- Republicans hold hearings they view as opposing sharia law.
- Muslim groups say such hearings turn Muslims into outsiders.
- Democrats believe these hearings are a diversion used by Republicans.
WASHINGTON: American Muslim groups say congressional hearings, touted by Republican lawmakers as aimed at freeing the United States from Sharia law, are being used as a weapon against Muslim minorities in the United States by stoking fear against them.
Republicans, who hold majorities in both houses of Congress, titled a hearing Wednesday by a House Judiciary subcommittee as “An America Without Sharia Law: Why Political Islam and Sharia Law Are Incompatible with the U.S. Constitution.” A similar hearing also took place in February.
“The radicals who advocate political Islam do not want to coexist with the American culture and political order. They want to replace it,” Republican US Representative Chip Roy said at the hearing.
Critics have said such hearings ridicule Muslims, revive clichés and conspiracy theories against them, and are unnecessary because U.S. laws prevail on American soil.
There is no evidence that any dominant American Muslim group has advocated the imposition of Sharia law in the United States.
The American Council of Muslim Organizations, which represents more than 50 Muslim groups, condemned what it called the “militarization of government against American Muslims” and said the hearings had engaged in “the politics of fear.”
“The anti-Sharia hearings are not about protecting the Constitution. They are about demonizing Islam and portraying Muslim Americans as perpetual foreigners,” said Zainab Chaudry, director of the American Council on Islamic Relations in Maryland.
Democratic U.S. Rep. Jamie Raskin, ranking member of the House Judiciary Committee, said the hearings were a distraction and attacked religious freedom.
Human rights advocates in the United States have noted a rise in Islamophobia over the years, attributing it to the attacks of September 11, 2001; and more recently to anti-immigration policies, white supremacy and the fallout from the Israeli war in Gaza.
CAIR says it recorded 8,683 anti-Muslim and anti-Arab complaints in the United States in 2025, the highest figure since it began publishing data in 1996.

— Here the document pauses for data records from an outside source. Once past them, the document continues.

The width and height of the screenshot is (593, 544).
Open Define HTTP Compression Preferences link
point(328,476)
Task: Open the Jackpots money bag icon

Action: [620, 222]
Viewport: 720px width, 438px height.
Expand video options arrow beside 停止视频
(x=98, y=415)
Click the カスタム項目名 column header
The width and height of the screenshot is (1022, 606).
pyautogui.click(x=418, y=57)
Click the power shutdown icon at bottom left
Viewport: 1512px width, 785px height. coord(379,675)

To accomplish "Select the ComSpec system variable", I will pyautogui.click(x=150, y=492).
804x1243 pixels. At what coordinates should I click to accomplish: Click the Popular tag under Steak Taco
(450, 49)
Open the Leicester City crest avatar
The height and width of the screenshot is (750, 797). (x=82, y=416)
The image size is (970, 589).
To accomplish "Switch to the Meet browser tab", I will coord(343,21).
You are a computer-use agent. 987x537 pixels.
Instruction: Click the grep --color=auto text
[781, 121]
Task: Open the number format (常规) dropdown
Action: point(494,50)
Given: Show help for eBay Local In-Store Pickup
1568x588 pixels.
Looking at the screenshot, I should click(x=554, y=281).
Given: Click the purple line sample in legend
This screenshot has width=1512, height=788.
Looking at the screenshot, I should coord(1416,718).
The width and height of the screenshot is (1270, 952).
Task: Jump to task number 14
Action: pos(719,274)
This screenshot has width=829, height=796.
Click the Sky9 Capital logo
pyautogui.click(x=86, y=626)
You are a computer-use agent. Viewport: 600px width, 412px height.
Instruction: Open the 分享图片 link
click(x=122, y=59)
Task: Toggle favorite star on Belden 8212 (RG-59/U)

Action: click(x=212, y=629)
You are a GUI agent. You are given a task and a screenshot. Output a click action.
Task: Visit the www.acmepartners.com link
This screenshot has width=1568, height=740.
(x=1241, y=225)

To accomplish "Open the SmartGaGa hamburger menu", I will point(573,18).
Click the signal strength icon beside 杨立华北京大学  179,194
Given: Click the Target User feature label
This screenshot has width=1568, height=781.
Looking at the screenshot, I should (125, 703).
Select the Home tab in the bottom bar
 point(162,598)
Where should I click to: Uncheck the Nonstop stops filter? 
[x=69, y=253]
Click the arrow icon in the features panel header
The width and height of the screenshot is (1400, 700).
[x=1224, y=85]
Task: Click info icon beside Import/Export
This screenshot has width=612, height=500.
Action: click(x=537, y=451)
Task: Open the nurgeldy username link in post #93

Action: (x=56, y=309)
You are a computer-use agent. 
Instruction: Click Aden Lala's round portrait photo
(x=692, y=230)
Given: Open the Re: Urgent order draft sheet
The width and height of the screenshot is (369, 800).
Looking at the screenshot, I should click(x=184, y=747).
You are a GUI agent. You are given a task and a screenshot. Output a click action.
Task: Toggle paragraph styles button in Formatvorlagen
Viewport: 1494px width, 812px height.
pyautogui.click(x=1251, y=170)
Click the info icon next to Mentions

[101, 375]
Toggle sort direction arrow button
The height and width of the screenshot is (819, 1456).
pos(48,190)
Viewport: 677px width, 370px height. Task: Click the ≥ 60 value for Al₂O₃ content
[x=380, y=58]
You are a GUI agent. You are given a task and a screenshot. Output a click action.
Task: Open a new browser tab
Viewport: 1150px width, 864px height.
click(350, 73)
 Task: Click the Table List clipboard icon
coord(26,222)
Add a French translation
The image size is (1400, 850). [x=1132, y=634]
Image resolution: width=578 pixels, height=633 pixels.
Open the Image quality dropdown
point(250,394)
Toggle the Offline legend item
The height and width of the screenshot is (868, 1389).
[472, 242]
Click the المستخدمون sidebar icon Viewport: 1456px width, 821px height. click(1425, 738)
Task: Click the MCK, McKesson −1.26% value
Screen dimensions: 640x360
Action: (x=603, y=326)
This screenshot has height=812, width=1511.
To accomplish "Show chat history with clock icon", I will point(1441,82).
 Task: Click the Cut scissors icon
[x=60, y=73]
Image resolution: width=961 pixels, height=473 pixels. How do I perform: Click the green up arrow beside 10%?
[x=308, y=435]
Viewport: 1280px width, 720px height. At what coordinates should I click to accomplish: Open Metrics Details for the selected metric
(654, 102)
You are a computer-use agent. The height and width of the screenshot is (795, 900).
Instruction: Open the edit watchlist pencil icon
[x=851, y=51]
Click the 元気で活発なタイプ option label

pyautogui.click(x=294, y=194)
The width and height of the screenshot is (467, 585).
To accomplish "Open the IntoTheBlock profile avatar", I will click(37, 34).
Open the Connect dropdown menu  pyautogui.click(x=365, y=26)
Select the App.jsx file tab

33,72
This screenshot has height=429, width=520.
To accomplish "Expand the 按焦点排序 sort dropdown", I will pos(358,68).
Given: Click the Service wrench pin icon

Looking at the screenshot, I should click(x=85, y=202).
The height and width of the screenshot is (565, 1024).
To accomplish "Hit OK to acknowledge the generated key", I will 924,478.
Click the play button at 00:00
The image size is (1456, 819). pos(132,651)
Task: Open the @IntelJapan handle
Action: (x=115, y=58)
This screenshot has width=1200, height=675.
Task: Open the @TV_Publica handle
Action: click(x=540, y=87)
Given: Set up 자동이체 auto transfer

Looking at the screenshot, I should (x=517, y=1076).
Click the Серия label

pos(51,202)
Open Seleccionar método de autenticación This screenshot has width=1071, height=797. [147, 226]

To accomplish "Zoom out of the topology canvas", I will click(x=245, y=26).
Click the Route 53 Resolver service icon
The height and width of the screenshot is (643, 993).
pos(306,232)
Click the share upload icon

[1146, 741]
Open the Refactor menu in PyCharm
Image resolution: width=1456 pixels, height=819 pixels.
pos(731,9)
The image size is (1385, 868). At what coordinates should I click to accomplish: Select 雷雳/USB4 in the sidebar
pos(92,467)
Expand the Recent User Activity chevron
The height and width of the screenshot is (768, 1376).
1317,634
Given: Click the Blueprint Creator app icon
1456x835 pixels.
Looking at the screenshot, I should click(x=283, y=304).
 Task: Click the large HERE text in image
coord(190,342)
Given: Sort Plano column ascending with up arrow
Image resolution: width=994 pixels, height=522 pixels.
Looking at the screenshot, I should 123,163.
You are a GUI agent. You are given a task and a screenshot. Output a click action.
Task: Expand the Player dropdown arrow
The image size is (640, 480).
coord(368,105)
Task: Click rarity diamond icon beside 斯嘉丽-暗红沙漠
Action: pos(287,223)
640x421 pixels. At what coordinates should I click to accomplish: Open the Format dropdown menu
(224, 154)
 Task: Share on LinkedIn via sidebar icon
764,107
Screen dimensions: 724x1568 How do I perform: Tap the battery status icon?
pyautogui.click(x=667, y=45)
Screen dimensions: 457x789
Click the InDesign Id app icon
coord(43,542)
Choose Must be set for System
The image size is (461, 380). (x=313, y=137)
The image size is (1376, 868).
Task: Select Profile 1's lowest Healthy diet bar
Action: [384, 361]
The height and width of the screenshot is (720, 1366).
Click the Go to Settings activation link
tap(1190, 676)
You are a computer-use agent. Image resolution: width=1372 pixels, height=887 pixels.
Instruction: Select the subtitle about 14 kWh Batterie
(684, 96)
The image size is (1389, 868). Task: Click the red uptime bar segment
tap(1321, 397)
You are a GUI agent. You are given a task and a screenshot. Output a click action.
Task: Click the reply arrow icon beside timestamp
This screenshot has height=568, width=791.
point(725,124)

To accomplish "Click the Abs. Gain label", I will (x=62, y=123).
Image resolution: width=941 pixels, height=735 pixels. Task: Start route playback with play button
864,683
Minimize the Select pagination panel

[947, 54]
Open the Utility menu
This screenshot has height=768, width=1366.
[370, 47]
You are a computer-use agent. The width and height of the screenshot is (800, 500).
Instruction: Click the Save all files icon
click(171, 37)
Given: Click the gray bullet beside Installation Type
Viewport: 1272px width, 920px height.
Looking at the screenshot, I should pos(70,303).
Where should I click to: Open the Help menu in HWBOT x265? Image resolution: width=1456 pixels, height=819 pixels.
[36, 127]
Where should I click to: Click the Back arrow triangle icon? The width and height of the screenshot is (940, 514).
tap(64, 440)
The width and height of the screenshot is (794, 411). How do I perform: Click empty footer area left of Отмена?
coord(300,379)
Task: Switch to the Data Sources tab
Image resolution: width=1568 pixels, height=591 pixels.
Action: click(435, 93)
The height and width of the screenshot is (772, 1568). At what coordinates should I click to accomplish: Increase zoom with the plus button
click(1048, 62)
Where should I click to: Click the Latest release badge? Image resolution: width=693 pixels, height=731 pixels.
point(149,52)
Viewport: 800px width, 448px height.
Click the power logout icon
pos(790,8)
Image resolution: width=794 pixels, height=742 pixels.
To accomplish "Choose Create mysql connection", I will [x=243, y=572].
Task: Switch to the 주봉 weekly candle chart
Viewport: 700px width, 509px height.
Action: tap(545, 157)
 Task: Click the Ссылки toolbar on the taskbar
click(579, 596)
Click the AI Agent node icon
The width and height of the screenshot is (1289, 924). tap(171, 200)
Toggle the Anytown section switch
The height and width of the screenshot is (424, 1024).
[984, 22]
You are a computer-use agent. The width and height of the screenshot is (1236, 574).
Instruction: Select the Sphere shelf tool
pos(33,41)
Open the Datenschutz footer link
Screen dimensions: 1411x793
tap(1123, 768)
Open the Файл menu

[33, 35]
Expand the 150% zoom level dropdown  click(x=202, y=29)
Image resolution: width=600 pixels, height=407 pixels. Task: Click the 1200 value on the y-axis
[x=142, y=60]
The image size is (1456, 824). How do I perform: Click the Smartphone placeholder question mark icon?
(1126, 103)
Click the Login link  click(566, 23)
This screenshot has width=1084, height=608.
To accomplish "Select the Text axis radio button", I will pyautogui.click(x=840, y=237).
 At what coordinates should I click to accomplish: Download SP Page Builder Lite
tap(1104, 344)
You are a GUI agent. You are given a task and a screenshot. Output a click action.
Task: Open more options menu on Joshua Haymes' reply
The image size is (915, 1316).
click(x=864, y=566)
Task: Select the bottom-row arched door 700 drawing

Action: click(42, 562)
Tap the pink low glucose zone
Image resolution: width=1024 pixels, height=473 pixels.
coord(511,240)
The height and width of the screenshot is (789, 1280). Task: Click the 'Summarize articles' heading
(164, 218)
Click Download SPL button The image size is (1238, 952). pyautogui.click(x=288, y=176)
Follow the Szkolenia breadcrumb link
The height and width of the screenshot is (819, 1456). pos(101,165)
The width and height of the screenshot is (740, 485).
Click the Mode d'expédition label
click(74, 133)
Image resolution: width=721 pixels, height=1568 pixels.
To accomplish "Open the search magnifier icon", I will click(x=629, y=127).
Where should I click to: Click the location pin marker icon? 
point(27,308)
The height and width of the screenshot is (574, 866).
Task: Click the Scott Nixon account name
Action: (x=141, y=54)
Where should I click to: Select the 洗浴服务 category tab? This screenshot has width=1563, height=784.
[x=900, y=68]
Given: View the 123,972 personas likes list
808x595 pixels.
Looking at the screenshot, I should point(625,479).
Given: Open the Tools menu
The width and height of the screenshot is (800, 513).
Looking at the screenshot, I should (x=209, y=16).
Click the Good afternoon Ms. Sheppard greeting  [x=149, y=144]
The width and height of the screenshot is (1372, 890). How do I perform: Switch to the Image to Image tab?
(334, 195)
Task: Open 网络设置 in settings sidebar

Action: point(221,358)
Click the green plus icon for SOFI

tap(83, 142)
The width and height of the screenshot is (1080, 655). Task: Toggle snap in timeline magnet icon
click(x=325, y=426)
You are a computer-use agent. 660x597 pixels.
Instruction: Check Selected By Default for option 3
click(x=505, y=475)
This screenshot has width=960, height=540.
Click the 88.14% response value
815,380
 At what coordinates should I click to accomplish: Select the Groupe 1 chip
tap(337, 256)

An April study by the think tank Center for the Study of Organized Hate indicates that anti-Muslim bigotry from Republican elected officials has increased since early 2025, citing more than $1,100 in online posts from Republican members of Congress and governors.
Republican governors in Florida and Texas have called CAIR, which has opposed Republican President Donald Trump’s immigration crackdown and pro-Palestinian protests, a “terrorist” group. CAIR and other civil rights groups denounced the allegations.